Microsoft is the ultimate competitor, setting the price of its browser, Internet Explorer, at zero. True to historical form, Microsoft’s main competitor in the browser market, Netscape, is upset at such low-price competition and is applauding the Clinton administration’s lawsuit. Netscape’s support of the suit is prima facie evidence that the suit is anticompetitive.


But isn’t Microsoft leveraging its Windows operating system monopoly to create a new browser monopoly? No. Until about forty years ago, the standard economic argument was that you could extend your monopoly from Product A to Product B by requiring purchasers of A to buy B. But as antitrust scholar and former federal judge Robert Bork showed in his 1978 book, The Antitrust Paradox, this seldom works because charging a premium for B reduces the price you can charge for A.

But in any case, the standard economic argument about extending monopolies is inapplicable to Microsoft’s case. Why? Microsoft doesn’t charge anything for Product B, Internet Explorer. Of course, the company benefits from giving it away: Microsoft wants to make it easy for computer manufacturers to install the browser so that PC buyers will use Windows applications instead of software written for Netscape Navigator and will use goods and services sold over the Internet by Microsoft and its partners. Is this monopolistic? No more so than a shopping-mall owner’s providing free parking and then collecting higher rents from retailers that value the increased number of shoppers.

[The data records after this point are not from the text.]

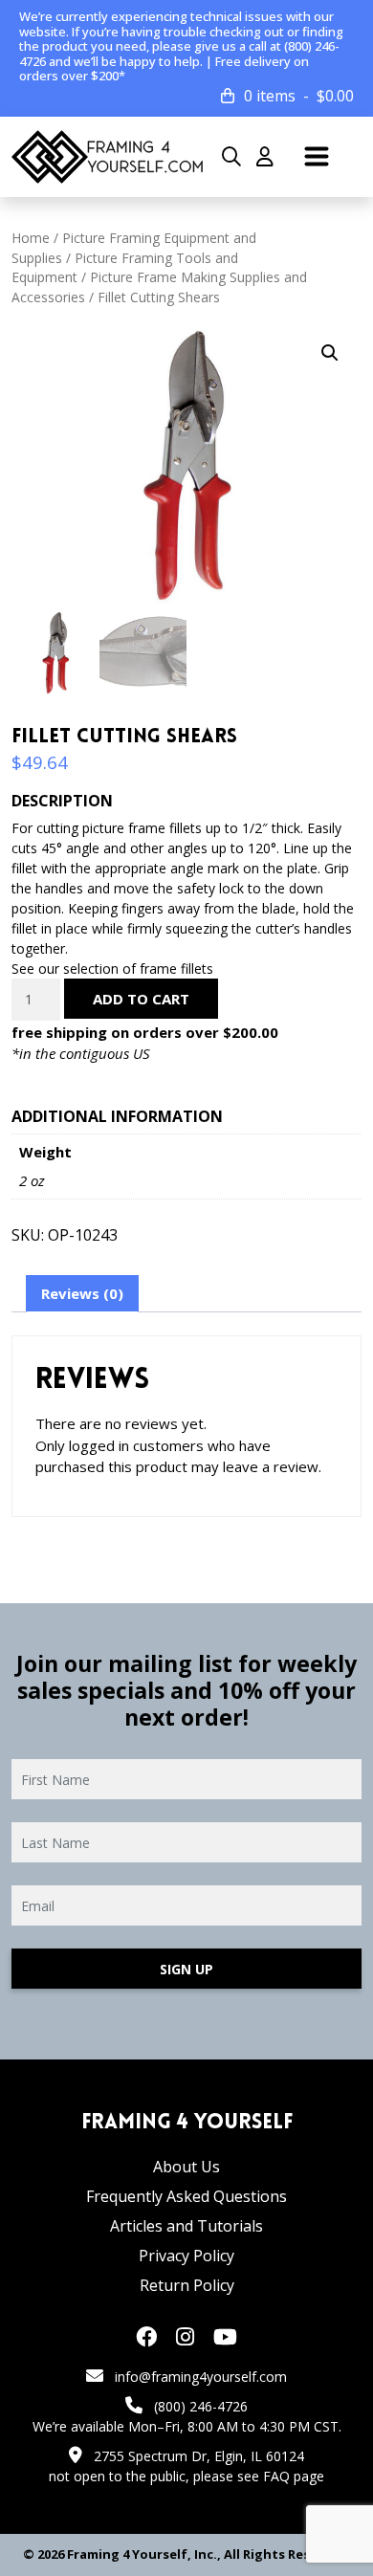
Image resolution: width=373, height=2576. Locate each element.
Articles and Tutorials (186, 2225)
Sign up (186, 1969)
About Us (186, 2166)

So how to account for the fact that Bork is working for Netscape and egging on the Justice Department? I can’t. It is inconsistent with everything he has stood for. To his credit, Bork explicitly rejects the government’s reasoning. In the Wall Street Journal last May, he wrote, “This is not a case about ‘leveraging’ or ‘tie-ins,’ as it is frequently described, even by government lawyers who understand the case.” So what is the lawsuit about? Bork says Microsoft is engaged in predatory pricing, giving its browser away to knock Netscape out of the market. But economists have shown that predatory pricing typically doesn’t make sense because the losses are often larger to the predator than to the prey and because, once the predator raises prices, anyone who has bought the prey’s assets at fire-sale prices becomes a low-cost competitor.

The most famous allegation of predatory pricing was made against John D. Rockefeller and Standard Oil of New Jersey. But in a 1958 article in the Journal of Law and Economics, University of Washington economist John S. McGee concluded, after studying the transcript of Standard Oil’s 1911 trial, that there was no evidence that Standard was guilty of such tactics.

Bork knows all this. In The Antitrust Paradox, after summarizing McGee’s and other economists’ skeptical findings on predatory pricing, Bork concluded that it “seems unwise, therefore, to construct rules about a phenomenon [predatory pricing] that probably does not exist or which, should it exist in very rare cases, the courts would have grave difficulty distinguishing from competitive price behavior.”


No one disputes that Microsoft, right now, has a lock on the market for operating systems. But Gates and company got it the old-fashioned way: They earned it. Microsoft is reaping the rewards of its innovation, and the only way it will be able to maintain its “monopoly” is by constantly innovating and keeping prices low. Some have compared Microsoft and Gates to Standard Oil and Rockefeller. The analogy is apt but not the way antibusiness critics think it is. Between 1880 and 1890, while Rockefeller was consolidating the petroleum industry, output rose by 393 percent and prices fell by 61 percent.